**阅读材料:**
'''
软件测试（第2版）_Paul学习03_01——Ch2举例_02

2.3 NextDate函数

2.3.1 问题陈述

NextDate是一个有三个变量（月份、日期和年）的函数。函数返回输入日期后面的那个日期。变量月份、日期和年都是整数，且满足以下条件：

C1：1≤月份≤12

C2：1≤日期≤31

C3：1812≤年≤2012

对无效的输入日期，比如6月31日，或c1、c2、c3中的任意一个条件失败，则NextDate，都会产生一个输出，指示其为无效日期，或给出具体的无效原因，或笼统的给出"无效日期输入。"提示。

2.3.2 讨论

此例子的特点是说明另一种复杂性，输入变量之间的逻辑关系较复杂。

2.3.2 实现

C语言实现如下：

/*Improved version*/
#include <stdio.h>
int leapYear(int year)
{
if((year % 100 != 0) && (year % 4 == 0))
{
return 1;
}
else if (year % 400 == 0)
{
return 1;
}
else
{
return 0;
}
}

int main(void)
{
int tomorrowDay, tomorrowMonth, tomorrowYear;
int day, month, year;
int c1, c2, c3;
do
{
printf("Enter today's date in the form MM DD YYYY");
scanf("%d %d %d", &month, &day, &year);
c1 = (1 <= day) && (day <= 31);
c2 = (1 <= month) && (month <= 12);
c3 = (1812 <= year) && (year <= 2012);
if (!c1)
{
printf("Value of day not in range 1..31\n");
}
if (!c2)
{
printf("value of month not in range 1..12\n");
}
if (!c3)
{
printf("value of year not in range 1812..2012\n");
}
} while (!c1 || !c2 || !c3 );

tomorrowMonth = month;
tomorrowYear = year;
switch (month)
'''
**任务列表:**
1. 列出NextDate材料的问题陈述中给出的全部输入条件。
2. 续写NextDate材料，从末尾的"switch (month)"之后接着写下去。
其后的数据是另一份独立的内容，与NextDate材料无关。

**所给数据:**
'''
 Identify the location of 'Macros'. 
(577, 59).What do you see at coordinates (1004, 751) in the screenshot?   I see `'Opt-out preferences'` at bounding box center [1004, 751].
'''
**参考答案:**
1.
C1：1≤月份≤12
C2：1≤日期≤31
C3：1812≤年≤2012

2.
{
case 1:
case 3:
case 5:
case 7:
case 8:
case 10:
if (day < 31)
{
tomorrowDay = day + 1;
}
else
{
tomorrowDay = 1;
tomorrowMonth = month + 1;
}
break;
case 4:
case 6:
case 9:
case 11:
if (day < 30)
{
tomorrowDay = day + 1;
}
else
{
tomorrowDay = 1;
tomorrowMonth = month + 1;
}
break;
case 12:
if (day < 31)
{
tomorrowDay = day + 1;
}
else
{
tomorrowDay = 1;
tomorrowMonth = 1;
if (year == 2012)
{
printf("2012 is over.\n");
return 0;
}
else
{
tomorrowYear = year + 1;
}
}
break;
case 2:
if (day < 28)
{
tomorrowDay = day + 1;
}
else if(day == 28)
{
if(leapYear(year))
{
tomorrowDay = 29;
}
else
{
tomorrowDay = 1;
tomorrowMonth = 3;
}
}
else if (day == 29)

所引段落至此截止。